*THE PROBLEM*
Word for word, restate the records that appear below.

*MATERIALS PROVIDED*
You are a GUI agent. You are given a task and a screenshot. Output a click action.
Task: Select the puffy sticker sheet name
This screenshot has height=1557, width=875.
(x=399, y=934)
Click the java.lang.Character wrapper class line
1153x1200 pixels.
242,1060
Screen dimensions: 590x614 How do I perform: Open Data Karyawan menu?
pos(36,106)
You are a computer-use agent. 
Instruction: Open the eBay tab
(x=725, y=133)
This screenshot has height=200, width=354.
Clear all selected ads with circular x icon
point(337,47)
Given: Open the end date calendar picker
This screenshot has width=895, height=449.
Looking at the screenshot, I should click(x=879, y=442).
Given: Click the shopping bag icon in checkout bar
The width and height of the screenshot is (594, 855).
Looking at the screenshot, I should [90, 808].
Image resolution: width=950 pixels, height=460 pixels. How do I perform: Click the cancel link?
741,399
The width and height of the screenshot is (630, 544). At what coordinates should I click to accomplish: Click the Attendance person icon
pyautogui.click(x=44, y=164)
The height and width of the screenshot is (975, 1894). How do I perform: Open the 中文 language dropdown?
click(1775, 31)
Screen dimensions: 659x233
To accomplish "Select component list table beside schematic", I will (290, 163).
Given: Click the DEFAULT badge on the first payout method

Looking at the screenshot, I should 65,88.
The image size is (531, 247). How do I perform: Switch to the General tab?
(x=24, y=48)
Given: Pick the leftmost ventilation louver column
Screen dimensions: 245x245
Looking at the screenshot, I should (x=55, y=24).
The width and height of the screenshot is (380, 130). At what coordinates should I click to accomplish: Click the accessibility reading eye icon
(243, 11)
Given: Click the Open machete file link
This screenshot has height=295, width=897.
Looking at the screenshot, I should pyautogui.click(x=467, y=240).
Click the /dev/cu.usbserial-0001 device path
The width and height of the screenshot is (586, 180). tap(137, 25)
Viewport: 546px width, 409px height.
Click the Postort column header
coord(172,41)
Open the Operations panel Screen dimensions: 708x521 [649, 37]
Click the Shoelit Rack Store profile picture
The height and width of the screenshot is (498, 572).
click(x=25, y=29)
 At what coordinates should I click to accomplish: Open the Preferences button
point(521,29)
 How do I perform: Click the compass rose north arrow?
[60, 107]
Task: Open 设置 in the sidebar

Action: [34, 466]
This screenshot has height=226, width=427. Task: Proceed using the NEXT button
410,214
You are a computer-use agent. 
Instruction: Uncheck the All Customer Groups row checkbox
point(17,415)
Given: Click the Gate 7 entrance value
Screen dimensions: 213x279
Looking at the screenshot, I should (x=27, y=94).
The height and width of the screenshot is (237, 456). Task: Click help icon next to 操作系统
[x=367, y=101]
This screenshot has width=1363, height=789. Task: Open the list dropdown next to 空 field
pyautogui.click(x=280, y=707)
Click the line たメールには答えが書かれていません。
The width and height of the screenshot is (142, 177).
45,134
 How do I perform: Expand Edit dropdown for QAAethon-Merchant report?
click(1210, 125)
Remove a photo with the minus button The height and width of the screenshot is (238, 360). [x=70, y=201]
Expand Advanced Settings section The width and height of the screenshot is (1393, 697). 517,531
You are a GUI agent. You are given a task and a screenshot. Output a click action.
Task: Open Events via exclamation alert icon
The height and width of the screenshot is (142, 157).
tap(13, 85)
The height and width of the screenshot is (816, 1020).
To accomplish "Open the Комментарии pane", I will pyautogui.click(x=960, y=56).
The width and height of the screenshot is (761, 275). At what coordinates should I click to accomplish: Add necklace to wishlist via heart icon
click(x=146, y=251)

*REPLY TO THE TASK*
You are a GUI agent. You are given a task and a screenshot. Output a click action.
Task: Select the puffy sticker sheet name
This screenshot has height=1557, width=875.
(x=399, y=934)
Click the java.lang.Character wrapper class line
1153x1200 pixels.
242,1060
Screen dimensions: 590x614 How do I perform: Open Data Karyawan menu?
pos(36,106)
You are a computer-use agent. 
Instruction: Open the eBay tab
(x=725, y=133)
This screenshot has height=200, width=354.
Clear all selected ads with circular x icon
point(337,47)
Given: Open the end date calendar picker
This screenshot has width=895, height=449.
Looking at the screenshot, I should click(x=879, y=442).
Given: Click the shopping bag icon in checkout bar
The width and height of the screenshot is (594, 855).
Looking at the screenshot, I should [90, 808].
Image resolution: width=950 pixels, height=460 pixels. How do I perform: Click the cancel link?
741,399
The width and height of the screenshot is (630, 544). At what coordinates should I click to accomplish: Click the Attendance person icon
pyautogui.click(x=44, y=164)
The height and width of the screenshot is (975, 1894). How do I perform: Open the 中文 language dropdown?
click(1775, 31)
Screen dimensions: 659x233
To accomplish "Select component list table beside schematic", I will (290, 163).
Given: Click the DEFAULT badge on the first payout method

Looking at the screenshot, I should 65,88.
The image size is (531, 247). How do I perform: Switch to the General tab?
(x=24, y=48)
Given: Pick the leftmost ventilation louver column
Screen dimensions: 245x245
Looking at the screenshot, I should (x=55, y=24).
The width and height of the screenshot is (380, 130). At what coordinates should I click to accomplish: Click the accessibility reading eye icon
(243, 11)
Given: Click the Open machete file link
This screenshot has height=295, width=897.
Looking at the screenshot, I should pyautogui.click(x=467, y=240).
Click the /dev/cu.usbserial-0001 device path
The width and height of the screenshot is (586, 180). tap(137, 25)
Viewport: 546px width, 409px height.
Click the Postort column header
coord(172,41)
Open the Operations panel Screen dimensions: 708x521 [649, 37]
Click the Shoelit Rack Store profile picture
The height and width of the screenshot is (498, 572).
click(x=25, y=29)
 At what coordinates should I click to accomplish: Open the Preferences button
point(521,29)
 How do I perform: Click the compass rose north arrow?
[60, 107]
Task: Open 设置 in the sidebar

Action: [34, 466]
This screenshot has height=226, width=427. Task: Proceed using the NEXT button
410,214
You are a computer-use agent. 
Instruction: Uncheck the All Customer Groups row checkbox
point(17,415)
Given: Click the Gate 7 entrance value
Screen dimensions: 213x279
Looking at the screenshot, I should (x=27, y=94).
The height and width of the screenshot is (237, 456). Task: Click help icon next to 操作系统
[x=367, y=101]
This screenshot has width=1363, height=789. Task: Open the list dropdown next to 空 field
pyautogui.click(x=280, y=707)
Click the line たメールには答えが書かれていません。
The width and height of the screenshot is (142, 177).
45,134
 How do I perform: Expand Edit dropdown for QAAethon-Merchant report?
click(1210, 125)
Remove a photo with the minus button The height and width of the screenshot is (238, 360). [x=70, y=201]
Expand Advanced Settings section The width and height of the screenshot is (1393, 697). 517,531
You are a GUI agent. You are given a task and a screenshot. Output a click action.
Task: Open Events via exclamation alert icon
The height and width of the screenshot is (142, 157).
tap(13, 85)
The height and width of the screenshot is (816, 1020).
To accomplish "Open the Комментарии pane", I will pyautogui.click(x=960, y=56).
The width and height of the screenshot is (761, 275). At what coordinates should I click to accomplish: Add necklace to wishlist via heart icon
click(x=146, y=251)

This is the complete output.